Mutis has combined his career as a writer of poetry and prose with a diverse set of non-literary occupations. Like his protagonist Maqroll, Mutis traveled widely in his professional roles including five years as Standard Oil's public relations director and over 20 years as sales manager for Twentieth Century Fox and Columbia Pictures in their Latin American television divisions. Latin Americans first became familiar with his voice when he did the narration for the Spanish-language television version of The Untouchables.

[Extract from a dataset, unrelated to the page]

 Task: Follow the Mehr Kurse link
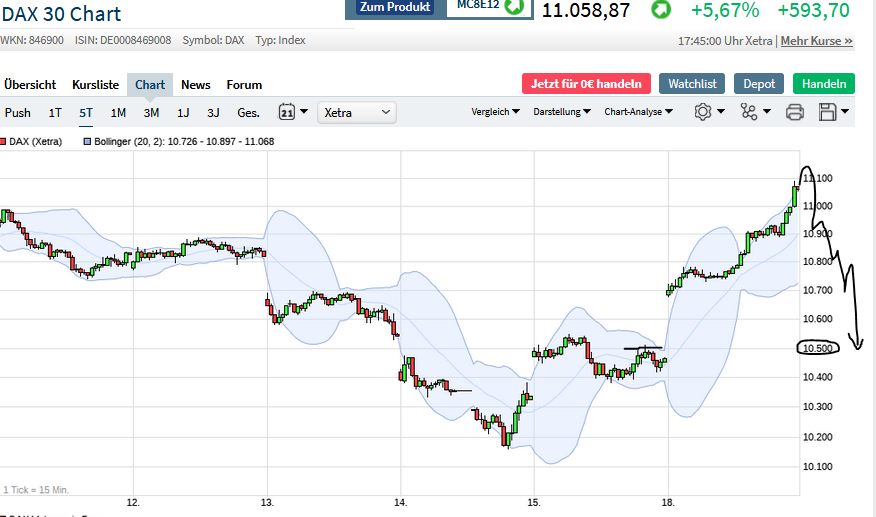[816, 41]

In the 1950s, Mutis spent 15 months in a Mexican prison Palacio de Lecumberri as a consequence of his handling of money that had been set aside for charitable use by Standard Oil. He had been using the money to help his friends who were under threat from the military dictatorship in Colombia, and after he fled to Mexico, the Mexican government bowed to Colombian pressure and had him imprisoned. As soon as the Colombian dictatorship fell, the charges against him were dropped and he was freed.[4] His experience in prison had a lasting influence on his life and work, and is chronicled in the book Diario de Lecumberri.
Mutis' close friend, Nobel Prize-winner Gabriel García Márquez, called him "one of the greatest writers of our time."[5]
Mutis' works are most widely read in Latin America and Europe. Mutis is not well known in the anglophone world, probably because he is not easy to categorize. His literary work is not part of what is commonly understood in the American academy as "Latin American Literature".[6] Maqroll, his most well-known character, is of indeterminate origin, nationality, age and physiognomy. He is not evidently from Latin America and does not represent anything particularly Latin American in character. Maqroll is a solitary traveler who brings a stranger's detachment to his encounters and his lovers; he searches for meaning in a time of violence and inhumanity. In this sense some literary critics have compared Maqroll to Sophocles' Oedipus.[7]
Mutis described himself as "reactionary, legitimist and monarchist".[8] Labelled as an "old reactionary", he was the coauthor of the 2002 Manifesto Against the Death of the Spirit and the Earth, itself described as an initiative to promote the ideas of the Nouvelle Droite.[9] [10]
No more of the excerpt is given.